TESTO DELL'ESERCIZIO:
Sì, ci passo ogni tanto, per me è un po' come una vecchia zia che però al posto di invecchiare prova a ringiovanire [ride].

So che la domanda è scontata ma devo comunque portela: quanto è cambiata dalla New York che hai conosciuto tra 1976 e 1990?
È praticamente un'altra città. La New York che conobbi io era una specie di film noir in cui poteva succedere di tutto. Uscivi dal tuo loft, e magari ti ritrovavi nel giroscale un homeless addormentato in mezzo a una chiazza di vomito; poi scendevi in strada, e ti imbattevi in Basquiat che firmava sui muri le sue prime cose a nome SAMO; poi tutti al Mudd a vedere un concerto con Debbie Harry… Era una città degradata, sporca e anche pericolosa, ma permetteva la nascita di tante piccole comunità che poi crescevano e si sviluppavano, si costruivano rapporti, e la "professionalizzazione" dell'arte come investimento ancora era di là da venire.

MATERIALE FORNITO:
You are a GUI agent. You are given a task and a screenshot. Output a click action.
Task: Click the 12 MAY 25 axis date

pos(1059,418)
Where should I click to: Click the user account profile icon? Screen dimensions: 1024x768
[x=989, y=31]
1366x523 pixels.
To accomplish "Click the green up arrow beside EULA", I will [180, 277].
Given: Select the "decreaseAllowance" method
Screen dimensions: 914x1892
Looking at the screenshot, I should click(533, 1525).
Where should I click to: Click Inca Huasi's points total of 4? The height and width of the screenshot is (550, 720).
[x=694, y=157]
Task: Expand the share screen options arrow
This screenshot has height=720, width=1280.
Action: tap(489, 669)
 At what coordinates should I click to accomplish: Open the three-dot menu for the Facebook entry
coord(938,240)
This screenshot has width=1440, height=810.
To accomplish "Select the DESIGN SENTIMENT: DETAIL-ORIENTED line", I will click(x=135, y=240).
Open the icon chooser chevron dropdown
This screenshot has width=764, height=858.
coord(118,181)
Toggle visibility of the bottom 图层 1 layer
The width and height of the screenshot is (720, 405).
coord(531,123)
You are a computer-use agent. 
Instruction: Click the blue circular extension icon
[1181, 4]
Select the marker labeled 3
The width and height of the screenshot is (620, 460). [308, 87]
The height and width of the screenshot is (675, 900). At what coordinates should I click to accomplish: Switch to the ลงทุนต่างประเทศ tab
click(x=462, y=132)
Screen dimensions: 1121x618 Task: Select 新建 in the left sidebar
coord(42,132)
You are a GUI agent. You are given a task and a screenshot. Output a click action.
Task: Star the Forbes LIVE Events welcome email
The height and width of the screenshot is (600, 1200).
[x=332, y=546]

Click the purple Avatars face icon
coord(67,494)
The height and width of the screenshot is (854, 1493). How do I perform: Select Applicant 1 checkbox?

COME PROCEDERE:
Ricopia senza modifiche il testo dell'esercizio partendo dalle parole "Sì, ci passo" e fermandoti dopo le parole "1976 e 1990?".

RISPOSTA QUI SOTTO:
Sì, ci passo ogni tanto, per me è un po' come una vecchia zia che però al posto di invecchiare prova a ringiovanire [ride].

So che la domanda è scontata ma devo comunque portela: quanto è cambiata dalla New York che hai conosciuto tra 1976 e 1990?